### JOB A
Filter the records down to every line that contains the string "pixels", treating case as significant.

### TEXT EXCERPT
□ □ □ □ □

# curled thread in beading



## sapphira (Mar 24, 2003)

Does anyone have a recommendation for straightening out the thread off the spool for needle hand beading? these curly threads are driving me nuts. S.


----------



## jhendershot (May 22, 2006)

try bees wax or a thread conditioner. i use thread heaven.


----------



## CraftyDiva (Aug 26, 2003)

What type of thread is it? If silk, run it across a lightbulb in a lamp. the heat will iron out the curls. If nylon or wire run it across a table edge to straighten it out, the heat caused by the friction will do it.


----------



## huzzyjr (Apr 21, 2005)

when I take the thread off the spool I stretch it before I condition it, that really tames the curlies.


----------



## sapphira (Mar 24, 2003)

Ihave just been buying the little spool of beading thread at walmart, but the darn stuff is just too curled. I'll try the beeswax, and it never occured to me to actually iron it. I use a lot of seed beads and they are hard to work with with curled thread. I tried regular taper candle wax and it did not work. Thanx for the suggestions. Been sick as all of my family all through Christmas and could not get back to this. Thanx again. S.


----------



## CraftyDiva (Aug 26, 2003)

I like to use 7lb test fishing line for weaving seed beads. The fishline is thin enough to make several passes thru the seed bead.


----------



## sapphira (Mar 24, 2003)

I like the fishing line too but the darn stuff is also curled and drives me insane. How do you straighten that some to help out?? (My cat is very attracted to it when I bead too.)

□ □ □ □ □

### THE DATA
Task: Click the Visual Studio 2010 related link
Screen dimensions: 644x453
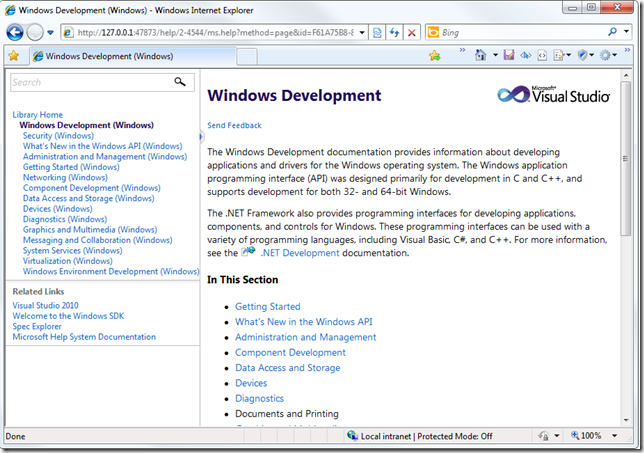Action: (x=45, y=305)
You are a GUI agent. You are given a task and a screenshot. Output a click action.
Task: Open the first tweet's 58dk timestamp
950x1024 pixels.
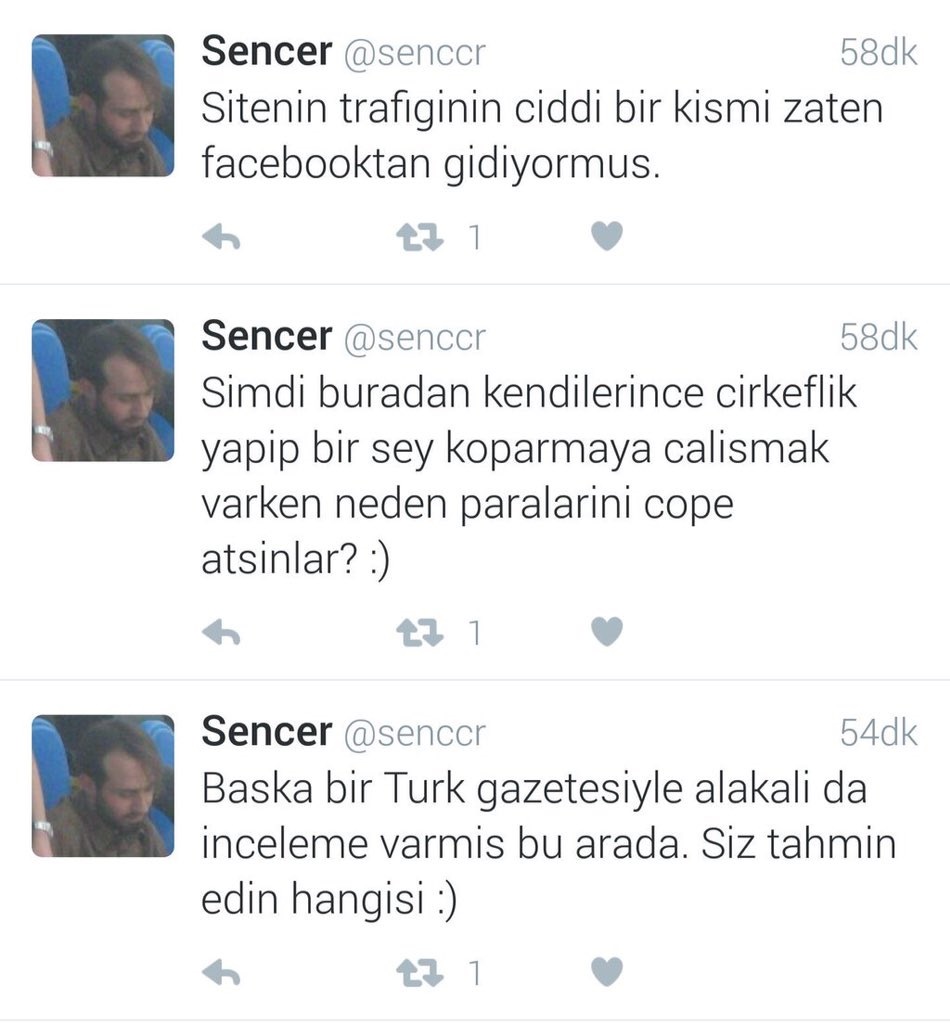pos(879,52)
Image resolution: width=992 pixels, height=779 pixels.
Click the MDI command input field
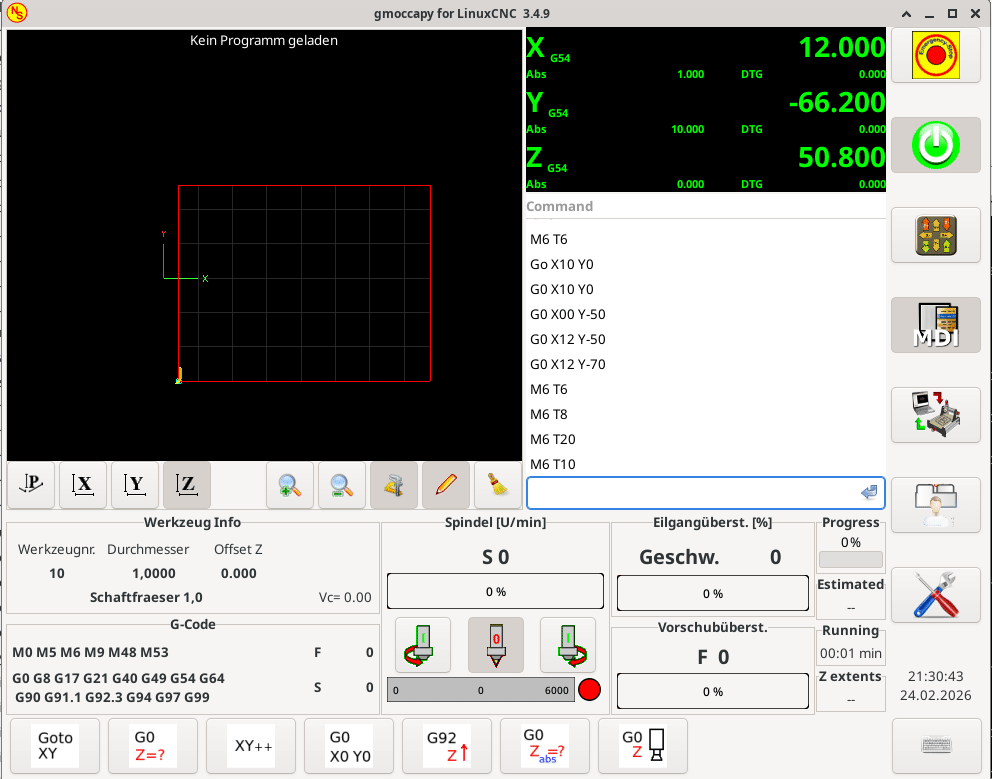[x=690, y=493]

□ □ □ □ □

### JOB B
Give the distinct usernames of everyone who posts in the forum discussion about curled beading thread.

### SOLUTION A
950x1024 pixels.
Image resolution: width=992 pixels, height=779 pixels.

### SOLUTION B
sapphira, jhendershot, CraftyDiva, huzzyjr